▸ Problem set
1. Based on the news article about the Aug. 7 air crash, explain in one to three sentences why a preliminary report is expected in about two weeks.
2. In the news article about the Aug. 7 air crash, who was piloting the plane?
3. Extend the news article about the Aug. 7 air crash, starting after its final sentence.

▸ Text excerpt
=== Begin Enclosure ===

Preliminary report on air crash on flight from Alexandria coming in 2 weeks
A preliminary report on the air crash that killed three people on Saturday, Aug. 7, may be available in approximately two weeks. In an email to the Alexandria Echo Press, the National Transportation Safety Board confirmed that a report will likely be filed within 12 business days, while the final report won't be issued for at least 12-24 months.
A preliminary report on the air crash that killed three people on Saturday, Aug. 7, may be available in approximately two weeks.
In an email to the Alexandria Echo Press, the National Transportation Safety Board confirmed that a report will likely be filed within 12 business days, while the final report won't be issued for at least 12-24 months.
Dr. James Edney of Omaha, Neb., along with Edney’s stepson, Jacob Mertes, and Mertes’ wife Dr. Sara Mertes, were killed when their plane crashed in the Carver County town of Victoria, Minn., west of Minneapolis. Edney was piloting the plane.
The plane had taken off from the Alexandria airport, and was headed to Flying Cloud Airport in Eden Prairie, Mike Folkerts, NTSB air safety investigator said at a press conference Sunday, Aug. 8, that has been posted to YouTube.

=== End Enclosure ===

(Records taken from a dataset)
=== Begin Enclosure ===

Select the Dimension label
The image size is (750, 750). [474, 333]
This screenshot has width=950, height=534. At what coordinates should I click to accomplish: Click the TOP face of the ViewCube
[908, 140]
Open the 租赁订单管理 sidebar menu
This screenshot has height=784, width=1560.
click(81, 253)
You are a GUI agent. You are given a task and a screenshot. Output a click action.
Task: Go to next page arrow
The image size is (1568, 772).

=== End Enclosure ===

▸ Written responses
1. The National Transportation Safety Board told the Alexandria Echo Press in an email that a preliminary report will likely be filed within 12 business days. That works out to about two weeks.

2. Dr. James Edney was piloting the plane.

3.
"The pilot contacted the control tower, then made several heading changes and altitude deviations from a normal, stable flight path," Folkerts said.
The last transmission was when the plane was about 10 miles from the airport, and there was no distress call, Folkerts said.
Radar contact was lost at approximately 5:40 p.m., Folkerts said, and the plane crashed shortly thereafter.
Folkerts added that preliminary air traffic data indicates a more than 5,000-feet descent rate at the conclusion of the approach.
Portions of the left elevator and the left horizontal stabilizer were found about two blocks to the south of the crash site. These portions of the plane come from the tail area.
"You can think of the horizontal stabilizer as the rear wing of the tail, and then the elevator is hooked up to that," Folkerts said. "It helps the aircraft pitch up and down. …
"Without an elevator and a horizontal stabilizer the aircraft is not flyable," he said.
The four-seat plane crashed into a house at 7956 Rose St., and caught fire. A family was at home at the time, but there were no injuries reported by those in the house or on the ground.
The plane was a Mooney M20M and has been recovered and removed from the scene to a secure location for further examination by the NTSB.
"At this early stage of an investigation, NTSB does not state a cause but will only provide factual information when available," the email to the Echo Press read.
The University of Nebraska Medical Center, where Edney was professor emeritus in the Department of Surgery, released a statement on his death.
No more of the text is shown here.